O advogado Felipe Medeiros, representando a administração local, explicou que a demanda surgiu a partir de reclamações de famílias ribeirinhas e comunidades vizinhas, assim como de estudos realizados por pesquisadores da região. De acordo com ele, o volume de água captado atualmente ultrapassa a capacidade de reposição natural do açude, gerando prejuízos ao abastecimento humano, às atividades produtivas e ao meio ambiente.
Foram destacados impactos socioeconômicos e culturais nas comunidades ribeirinhas, historicamente dependentes do reservatório para subsistência, pesca e manutenção de sua identidade cultural. No âmbito ambiental, especialistas chamaram atenção para os problemas ocorridos durante a piracema, como o aumento da vulnerabilidade dos peixes, a facilitação da pesca predatória e a modificação do habitat natural.
O agravante, segundo relatos da população local, é a velocidade com que o nível da água tem sido rebaixado — situação antes atribuída a processos naturais, mas atualmente associada à abertura de comportas e às transferências de água para outras regiões.
O prefeito Bal Lins informou que aproximadamente 300 famílias ribeirinhas são afetadas pela extração acelerada de água. Ele reconheceu a importância regional do uso desse recurso, mas ressaltou que a medida impacta de forma desproporcional a população local, sem que o município tenha sido consultado.
O gestor mencionou ainda a existência de sistemas comunitários de abastecimento, como o da comunidade de Piranhas Velha, onde cerca de 80 famílias dependem diretamente do açude.
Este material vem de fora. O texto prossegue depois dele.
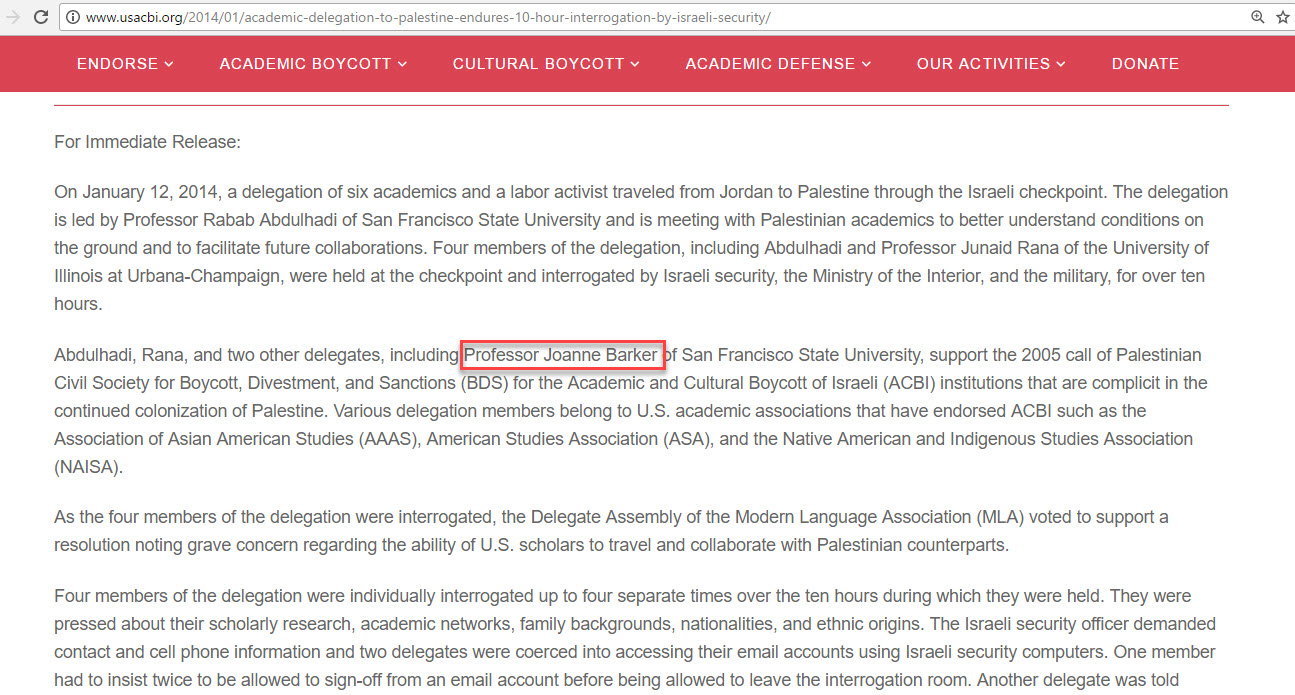1295x695 pixels.
Task: Select the ACADEMIC DEFENSE menu label
Action: (770, 64)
A redução da lâmina d’água obriga a extensão das redes de abastecimento e de energia, além de causar dificuldades técnicas nas bombas, o que eleva o custo operacional e financeiro do município sem aviso prévio ou previsão orçamentária.
Acompanhado do vice-prefeito Ramon Brasil, Bal Lins reforçou a ausência de convite do município em reuniões decisórias sobre a alocação e a retirada das águas, reiterando as preocupações sociais e ambientais, principalmente no período de piracema, quando a fauna fica mais exposta e há registros de peixes atolados ou mortos em áreas de lama.